Friday, May 09, 2014

Ten years in the Blogosphere

My blog will be 10 years old tomorrow and this is my 5,297th blogpost.

That works out to an average of 530 posts a year, so I can’t be accused of neglecting it.

I put a counter on it in May, 2006 and since then there have been more than 325,500 page views. I don’t know if that’s impressive or not, but there it is.


I enjoy blogging from the road, especially on long motorcycle trips.

So, in August, 2004, I bought a used Treo 300 cell phone on Ebay. You couldn’t call it a smartphone, not at least by today’s standards. It was just a tricked-out PDA (personal digital assistant) that could access the internet.

I upgraded a year later to a Treo 600 which had a rudimentary camera.

Soon after, I bought a fold-out keyboard to use with the 600, so I wouldn’t have to type with my thumbs, which can be tedious for long passages of text.


It worked OK, but it was just another thing to carry around and was a bit of a hassle to set up.

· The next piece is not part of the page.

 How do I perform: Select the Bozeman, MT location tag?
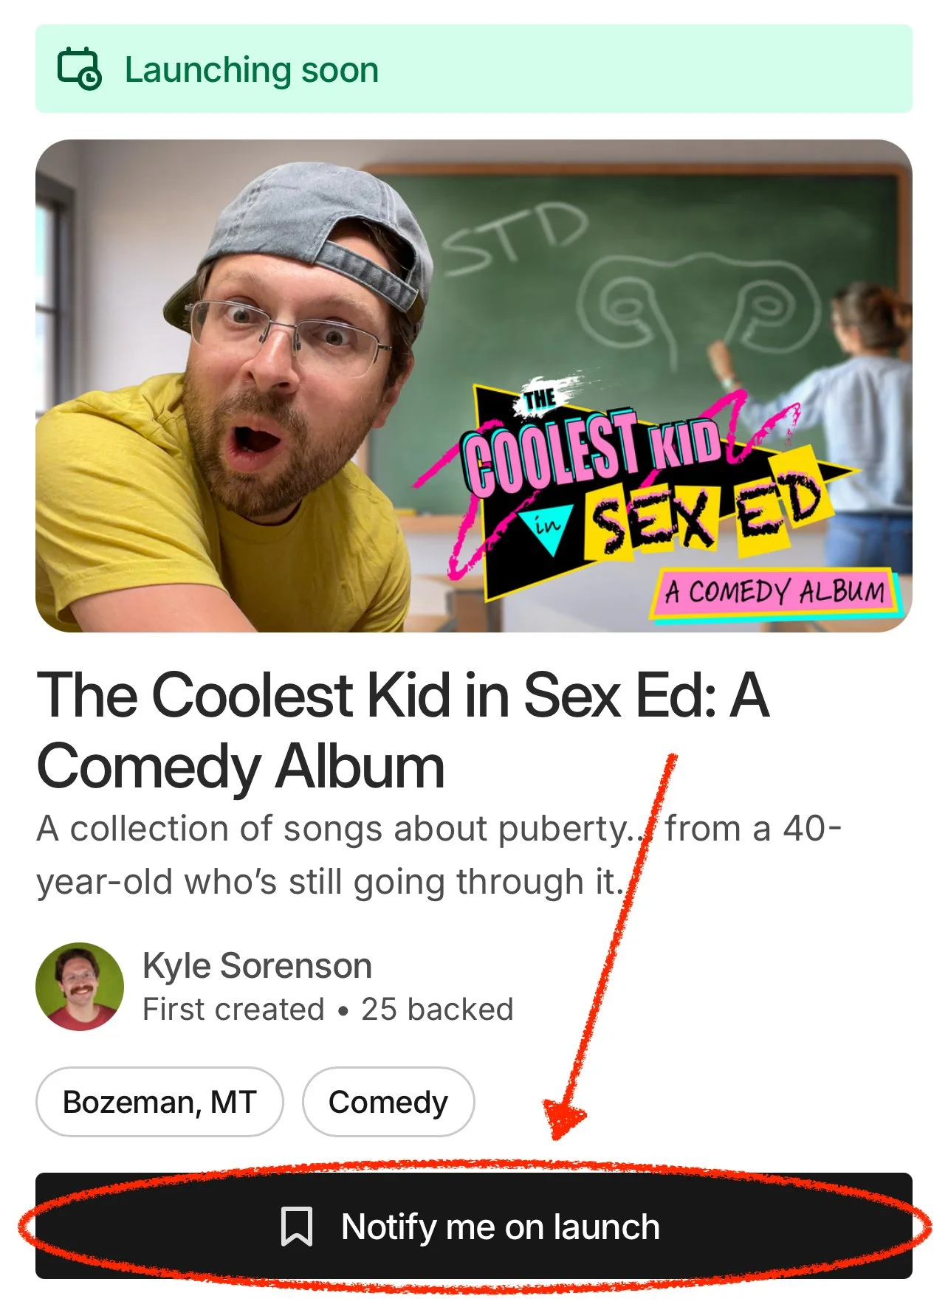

Then, in October, 2006, I moved up again, this time to the Treo 700. It had a better camera, but I was back to typing with my thumbs.

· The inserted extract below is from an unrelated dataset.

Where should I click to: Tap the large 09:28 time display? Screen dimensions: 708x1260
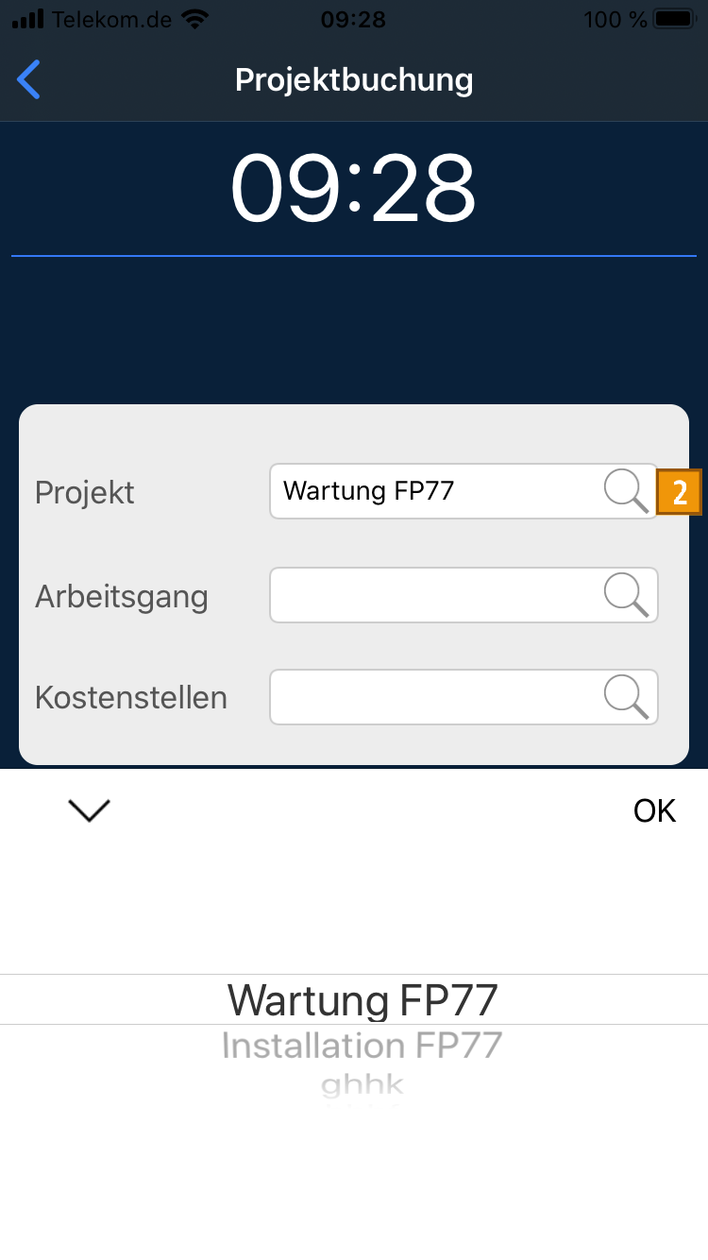[354, 189]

What I had always really wanted was a small laptop computer that could fit easily into my motorcycle saddlebags and withstand the bumps and jolts of motorcycle travel.

sprint aircard[3]

The breakthrough came in March, 2009, when I bought a Dell Inspiron Mini 9 netbook.

It came with a solid-state hard drive – no moving parts to get beaten up. Free Wifi was still a little scarce in those days, so I added a Sprint AirCard and bit the bullet on the $60 monthly connection fee.

Within a couple of years, however, free Wifi had become more prolific – McDonald’s, Panera, Barnes & Noble, Starbucks, etc. – so I sold the AirCard on Ebay and since then have relied on my ability to find Wifi when I want it.

The Mini 9 is soldiering along in its sixth year. I’ve replaced the SSD hard drive three or four times, but I’ve been smart enough to protect my data by putting everything I create onto an SD card that serves as a D drive for the netbook.

I don’t think anyone makes netbooks anymore. They were a very big deal in 2009, but the market has shifted to tablets. I like a real keyboard, so I’ll stick to my netbook as long as I can.

It will be interesting to see what technology I’m using in another 10 years.